Belge metni:
╔══

Cumhurbaşkanı Erdoğan, dün
Çanakkale Zaferinin 104. yılı münasebetiyle yapılan törenlerde, 16
bin 500 kilometre uzağımızdaki Yeni Zelanda’dan, verilmek istene
mesajı anladığımızı belirterek şunları
söyledi: “Çanakkale’den 104 yıl sonra bir kez daha
sesleniyor ve diyoruz ki: Mesajınız aldık. Hislerinizi de
niyetinizi de anladık. Kininizin, nefretinizin canlı olduğunu
anladık… Bir teröristin ortaya çıkıp 50 Müslümanı öldürmesinin ne
olduğunu anladık. Aldığımız nefesi bize çok gördüğünüzü anladık.

╚══

Kayıtlı veriler:
╔══

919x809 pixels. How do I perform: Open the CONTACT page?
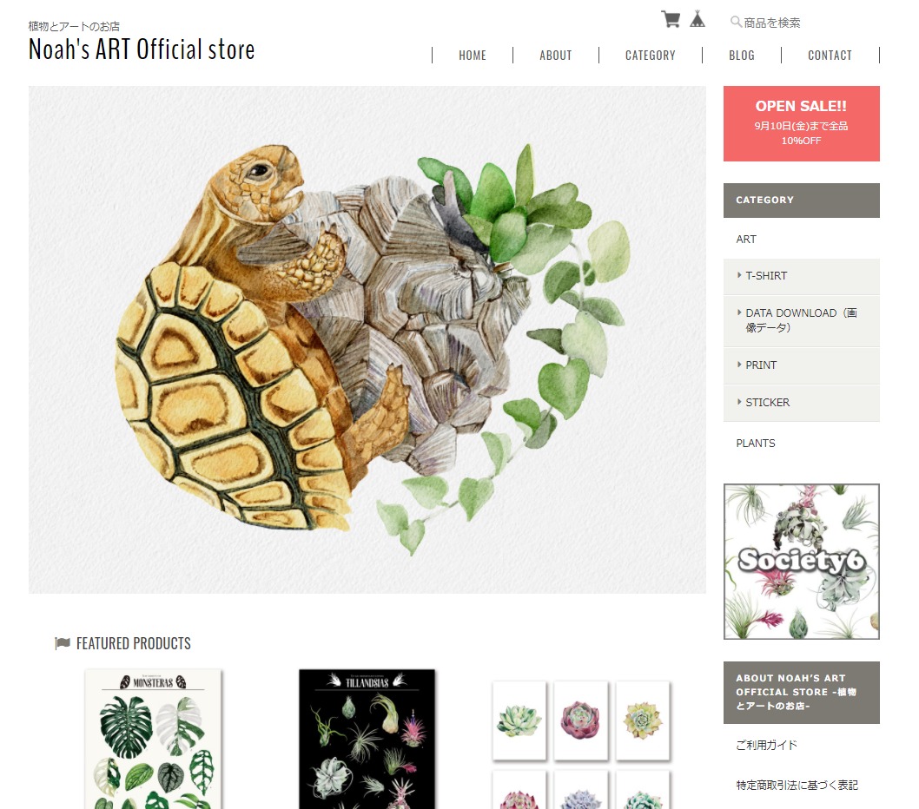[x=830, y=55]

╚══
╔══

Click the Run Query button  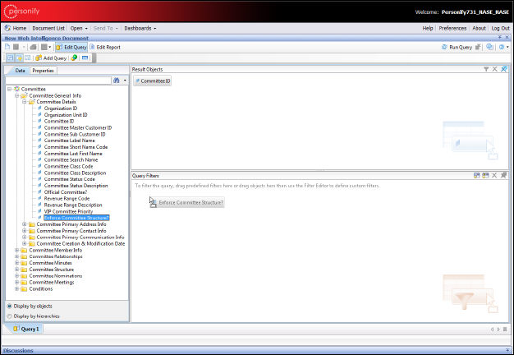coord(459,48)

╚══

Görev tanımı: Çanakkale Zaferi'nin 104. yılı törenlerindeki konuşmayı aktaran metni, gösterilen son cümleden sonra sürdürün.

Görev çıktısı:
Biz buradayız, biz Çanakkale’deyiz. 100 yıldır buradayız, kıyamete
kadar da burada kalacağız…” Evet, Selahattin-i
Eyyubi sekiz yüz küsur sene evvel, haçlıların çanına nasıl ot
tıkadıysa, ecdadımız 104 sene evvel Çanakkale’de haçlı zihniyetinin
mirasçısı müstevlilere nasıl tarihî bir ders verdiyse, lüzumu
hâlinde Türk milleti yine aynı dersi vermeye hazırdır… Sayın
Erdoğan da, Türk milletinin bu gücüne istinaden ilave olarak,
şunları söylüyor: “İstanbul’u Konstantinopol
yapamayacaksınız. Dedeleriniz geldiler, burada olduğumuzu gördüler.
Kimi ayakta, kimi tabutta geri döndüler. Aynı niyetle gelirseniz
sizi de bekleriz. Sizleri de dedeleriniz gibi uğurlayacağımızdan
hiç şüpheniz olmasın!..”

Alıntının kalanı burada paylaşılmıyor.